You can see the upside of world-building being pushed to the background, however. It shifts out of the way of gameplay but is accessible to those that seek it out. It lays a mystery trail and doesn't undermine the seriousness of the situation with the in vogue levity of most FPS games. Its very un-Ubisoft world that doesn't spray a thick mist of activity two minutes in every direction is a novel one. Navigation doesn't insult your intelligence and you have to use your map and compass to find areas of interest. There's no enemy levelling or number rolls. There are just areas you'll be ready for and those you won't be. Whilst there's perforce reuse of assets, areas themselves can be very distinct - like the extensive frosty open fields surrounding the airbase that melt into the skyline or the sun bathed autumnal woodlands skirting the coast. Have I mentioned the vistas are mindbogglingly good?

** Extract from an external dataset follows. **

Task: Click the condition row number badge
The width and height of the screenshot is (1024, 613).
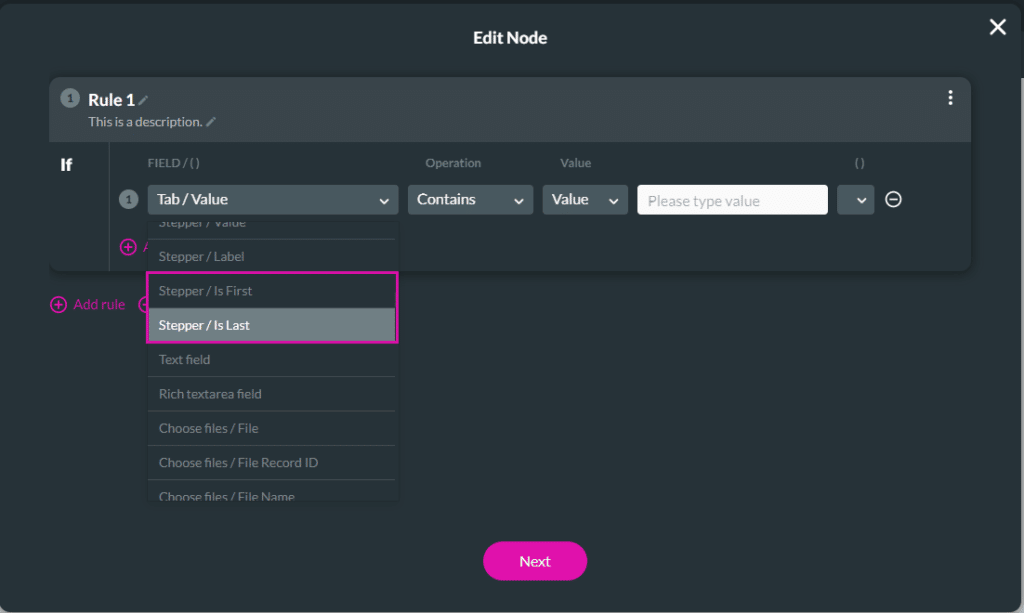Action: pos(128,199)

I bifurcated my experience into pure solo play and playing with matchmaking with others outside of my game, and my god was it night and day in terms of fun factor. In a move I can only think is to incentivise co-op play, there is no enemy adjustment whatsoever. This leaves playing solo an exercise in masochism, and, with long stints through forests and fields - unbridled boredom. Equally, an advantage of solo play in the absence of an ability to steamroll bots with sheer numbers is that you gain a feeling of tension and self-preservation that gives stealth a more prominent role and dovetails better with the fiction. I think the truth is that this is a perfect blank canvas PVE game. In the absence of direction (or compelling direction at least), the sizable environment and bots to hunt provide their own fun.

enter image description here Skyrim with suns.

The robot designs and fighting them is where Zero truly shines, even if it could have perhaps done with more. The standouts have to be the mini-boss Tank and Harvester - two juggernauts which reverberate the land with their steps and create great emergent co-op moments. The runners, clearly inspired by Boston Dynamics' big dog, feel both scarily grounded and convincing hunters. Shooting rewards landing shots tactically - removing armour and hitting fuel cells. Distraction items mess with their sensors and either buy you time or set them against each other. Perhaps biggest failure here isn't just that Zero doesn't communicate subtleties enough - like that the dynamic weather can mask your movement or affect visibility for bots or that by not damaging parts on a bot, you can get better loot - it also doesn't make them necessary. Particularly in co-op where hardly a second thought can be given to assaulting any pack or smattering of droids. Everyone can self revive with their 20 backup adrenaline shots anyway! That aside, it becomes clear what the blood and sweat were put into. Zero is a fun combat encounter sandbox for good and ill.

enter image description here Sweden is flatter than this - even more so than Zero's sense of personality.

For every crash or bug, there is still an inspired moment. Stumbling across a gas leak, fumbling in your inventory for a gas mask until you realise it's functionally incorporated into the player customisation. Getting launched into the air by a Tank's repulsion. Finding a secret stash in a village behind a locked door. With its constricted interests, though, this isn't necessarily a game of highs, but something that might need friends to give life to or a big spoonful of patience and motivation. I'm encouraged by the commitment to free updates by the team, though. Neither zero nor hero, I'm hoping I'll one day get a taste of the latter.